Attorney Jim Rose was recently featured in a Daytona Beach News-Journal article on the state of the economy in the legal profession.
June 02, 2009
Attorneys work new strategies
By AUDREY PARENTE
Lawyers aren't impervious to the sagging economy, and many local attorneys have felt the pinch.
Among them, Ormond Beach attorney Greg Snell, has let some vacant positions go unfilled and has been shifting emphasis away from sluggish areas of practice.
Daytona Beach attorney Michael Pyle said he started noticing a reduction in real estate closings at his law firm even before the worst of the recession hit. While he's managed to avoid layoffs, some of his paralegal assistants have been moved from working on closings to other areas, such as creating limited liability company documents or working on land trust agreements.
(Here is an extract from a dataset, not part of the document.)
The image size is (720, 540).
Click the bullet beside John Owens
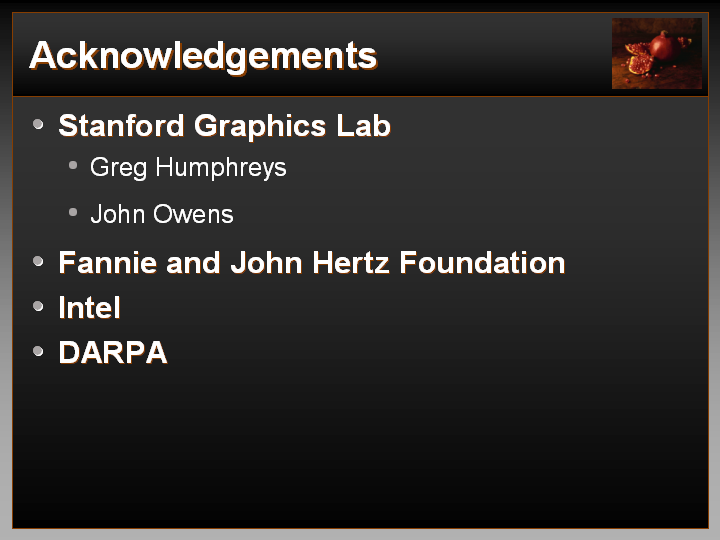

And attorney Jim Rose said business at his Daytona Beach law firm slowed down as the economy slowed down.
Nationwide, more than 3,300 attorneys have lost their jobs so far this year, and more than 5,200 staffers were laid off during the first three months of 2009, according to the American Bar Association. That follows on the heels of 20,000 layoffs last year, a 66 percent jump from 2007, and a 10-year high, according to the Labor Department.
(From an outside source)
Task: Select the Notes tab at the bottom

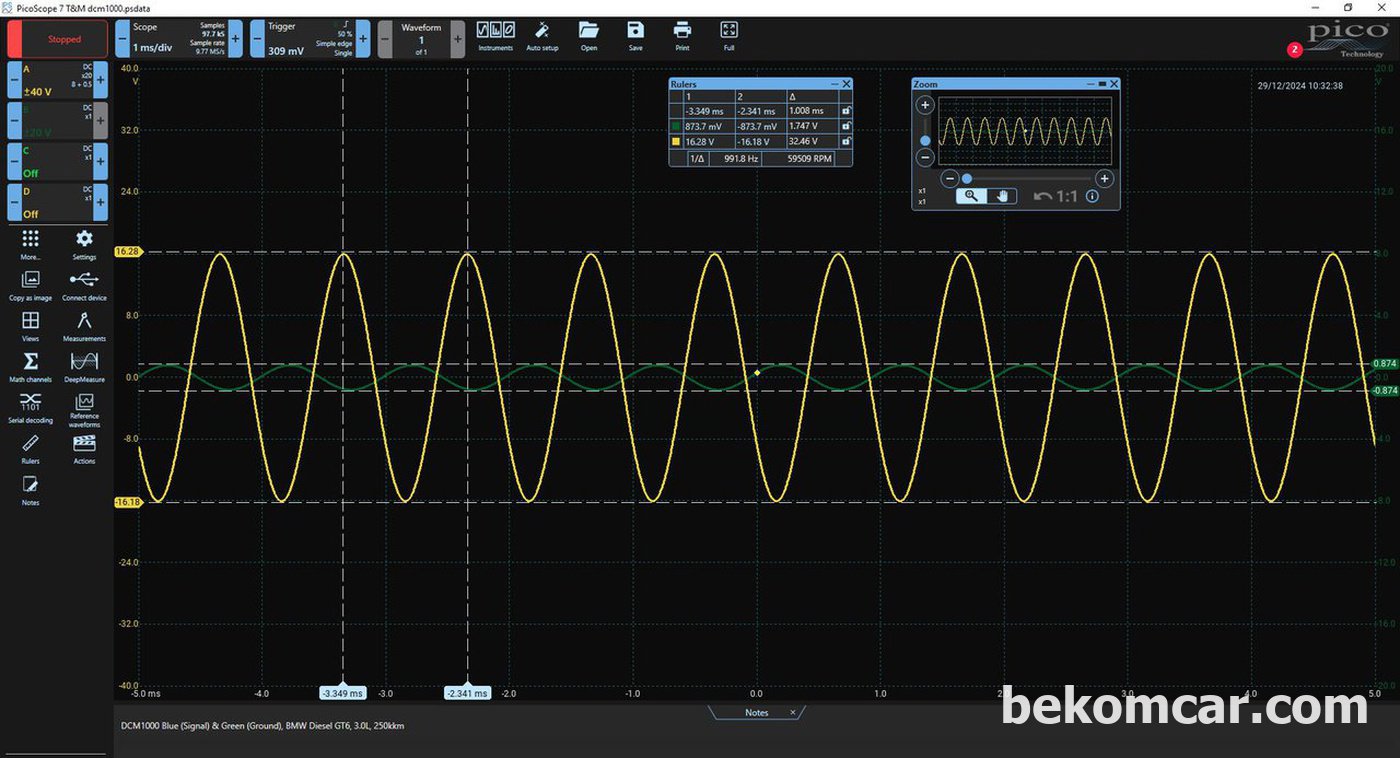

The Florida Bar Association polled its members on issues related to the economy and at least 44 percent of attorneys from ages 35 to 65 reported that during the past two years their business has gotten worse, and 63 percent of attorneys over age 65 said their business has worsened. More than 43 percent of all respondents said they expect a decreased profitability in the next two years due to the economy.
The volume of layoffs reported by ABA did slow during April, but at the same time, the New York City Bar Association offered career counseling services to attorneys. And the ABA introduced an Economic Recovery Resources Web Portal -- new.abanet.org/economicrecovery -- suggesting ways of coping.
"The economic downturn is having its effect on the careers of lawyers just as it is on so many professions," said ABA President H. Thomas Wells Jr. in a recent news release encouraging attorneys to take advantage of the tools the Web site offers. "The Economic Recovery Resources Web Portal complies with the ABA's vast resources for professional and personal development in a single online site."
A Volusia County Bar Association member, Snell said the way he manages is to keep a long-term perspective without being overly reactionary. He hasn't raised rates, but he hasn't lowered them either.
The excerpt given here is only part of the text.